No marriage or relationship is entirely without conflict. Come on, you have some degree of disagreement with your S.O. Right? But you try not to argue in front of your child. You’re pretty sure it’s just not a good idea. And, you totally want to shield your kiddo from the big bad that can be the adult world. Hold on just a moment. New research says that arguing in front of your child isn’t always the worst thing in the world. Take a look at what you need to know about managing conflict and research from the University of Arizona’s Norton School of Family and Consumer Sciences and the College of Agriculture and Life Sciences.
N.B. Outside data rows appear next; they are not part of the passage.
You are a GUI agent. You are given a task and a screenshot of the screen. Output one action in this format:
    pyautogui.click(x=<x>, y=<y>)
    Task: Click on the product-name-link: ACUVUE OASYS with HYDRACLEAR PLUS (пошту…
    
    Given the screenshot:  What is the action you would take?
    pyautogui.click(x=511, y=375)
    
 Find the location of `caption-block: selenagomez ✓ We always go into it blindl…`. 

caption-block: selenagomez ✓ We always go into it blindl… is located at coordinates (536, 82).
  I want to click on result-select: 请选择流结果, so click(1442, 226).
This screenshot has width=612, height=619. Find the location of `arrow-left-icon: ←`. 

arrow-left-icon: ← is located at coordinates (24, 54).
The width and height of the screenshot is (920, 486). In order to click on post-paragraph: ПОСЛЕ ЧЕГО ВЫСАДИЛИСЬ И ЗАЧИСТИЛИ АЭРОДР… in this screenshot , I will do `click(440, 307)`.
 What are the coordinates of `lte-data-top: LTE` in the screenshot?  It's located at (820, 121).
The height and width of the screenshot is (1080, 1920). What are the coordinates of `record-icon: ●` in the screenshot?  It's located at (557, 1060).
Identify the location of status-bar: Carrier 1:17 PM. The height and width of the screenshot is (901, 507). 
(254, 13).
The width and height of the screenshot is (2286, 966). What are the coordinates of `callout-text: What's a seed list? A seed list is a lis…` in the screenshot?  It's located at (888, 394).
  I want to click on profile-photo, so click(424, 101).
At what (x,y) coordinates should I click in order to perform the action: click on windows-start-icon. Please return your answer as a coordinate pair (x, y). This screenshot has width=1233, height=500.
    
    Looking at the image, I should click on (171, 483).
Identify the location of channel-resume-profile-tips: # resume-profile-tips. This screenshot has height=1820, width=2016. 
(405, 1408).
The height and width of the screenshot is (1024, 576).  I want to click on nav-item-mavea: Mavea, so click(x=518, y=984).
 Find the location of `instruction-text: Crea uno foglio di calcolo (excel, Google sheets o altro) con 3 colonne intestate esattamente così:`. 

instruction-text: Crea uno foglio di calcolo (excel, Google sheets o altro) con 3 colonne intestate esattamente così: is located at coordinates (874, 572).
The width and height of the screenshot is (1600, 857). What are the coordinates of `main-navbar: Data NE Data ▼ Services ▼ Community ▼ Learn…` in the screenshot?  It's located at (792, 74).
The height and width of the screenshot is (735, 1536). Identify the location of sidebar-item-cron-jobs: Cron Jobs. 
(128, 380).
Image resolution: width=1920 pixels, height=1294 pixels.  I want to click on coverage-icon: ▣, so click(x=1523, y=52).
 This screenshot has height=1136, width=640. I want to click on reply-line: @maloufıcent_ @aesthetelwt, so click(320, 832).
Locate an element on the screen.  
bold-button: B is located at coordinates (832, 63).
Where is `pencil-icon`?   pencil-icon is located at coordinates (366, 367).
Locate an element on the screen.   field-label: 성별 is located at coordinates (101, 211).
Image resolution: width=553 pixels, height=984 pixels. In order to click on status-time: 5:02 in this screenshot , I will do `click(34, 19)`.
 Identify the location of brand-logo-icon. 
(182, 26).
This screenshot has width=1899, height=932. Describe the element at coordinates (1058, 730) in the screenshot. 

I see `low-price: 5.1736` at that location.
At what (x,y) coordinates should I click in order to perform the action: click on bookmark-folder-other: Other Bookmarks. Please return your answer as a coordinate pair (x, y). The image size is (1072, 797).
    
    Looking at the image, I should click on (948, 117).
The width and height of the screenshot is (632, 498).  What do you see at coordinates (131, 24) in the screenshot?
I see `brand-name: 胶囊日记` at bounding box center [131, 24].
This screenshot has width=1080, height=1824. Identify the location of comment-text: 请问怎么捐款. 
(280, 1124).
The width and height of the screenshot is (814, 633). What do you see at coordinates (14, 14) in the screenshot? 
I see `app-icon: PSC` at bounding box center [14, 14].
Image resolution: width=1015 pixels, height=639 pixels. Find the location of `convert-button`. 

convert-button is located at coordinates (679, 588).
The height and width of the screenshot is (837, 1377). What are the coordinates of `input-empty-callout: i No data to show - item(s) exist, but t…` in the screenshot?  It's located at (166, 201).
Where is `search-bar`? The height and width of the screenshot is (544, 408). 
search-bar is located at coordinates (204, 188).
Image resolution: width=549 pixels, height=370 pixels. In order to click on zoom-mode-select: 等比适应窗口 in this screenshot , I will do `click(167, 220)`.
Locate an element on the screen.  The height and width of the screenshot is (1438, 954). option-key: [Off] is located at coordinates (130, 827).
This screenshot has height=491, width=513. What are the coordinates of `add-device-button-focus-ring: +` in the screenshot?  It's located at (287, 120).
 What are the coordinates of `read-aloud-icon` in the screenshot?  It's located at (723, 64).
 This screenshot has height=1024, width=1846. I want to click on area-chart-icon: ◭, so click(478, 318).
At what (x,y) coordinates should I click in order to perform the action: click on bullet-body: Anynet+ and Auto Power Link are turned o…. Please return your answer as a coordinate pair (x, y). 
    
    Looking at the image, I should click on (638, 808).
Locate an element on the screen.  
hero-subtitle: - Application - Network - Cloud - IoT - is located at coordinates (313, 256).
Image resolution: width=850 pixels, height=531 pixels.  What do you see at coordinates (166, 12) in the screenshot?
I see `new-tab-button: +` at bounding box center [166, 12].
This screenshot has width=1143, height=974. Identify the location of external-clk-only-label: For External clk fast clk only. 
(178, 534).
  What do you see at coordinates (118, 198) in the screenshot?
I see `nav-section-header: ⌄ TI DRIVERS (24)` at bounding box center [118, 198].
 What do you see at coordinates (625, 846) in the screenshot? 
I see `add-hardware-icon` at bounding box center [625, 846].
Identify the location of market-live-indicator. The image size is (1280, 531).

Grad student Olena Kopystynska is taking a look at how couple conflict impacts kids. Her paper, which you can find in the upcoming issue of the Journal of Family Psychology, tackles parental conflict, parenting styles and the emotional security of children.
The researcher notes that there are constructive and destructive conflict styles. Constructive conflict management may not negatively impact the child. This style has a sense of calmness and is all about respect. It teaches kids that two people can have a difference of opinion without getting nasty.
But destructive conflict may result in kids who feel emotionally insecure. Kopystynska says, “Children are very good at picking up on little nuances of how their parents interact with each other, so it really matters how the parents express and manage their daily life challenges because that determines children’s confidence in the stability and safety of their family.”
The study used data from the Building Strong Families Project. The families were mainly low-income parents who were at high risk for stressor-driven conflict. From the data, the research team found that there were four couple profiles — constructive couples, destructive couples, couples with a constructive mother and destructive father and couples with a destructive mother and constructive father.
While conflict management didn’t seem to affect the dads, it did for the moms. Those in the destructive group tended to be harsher with their children.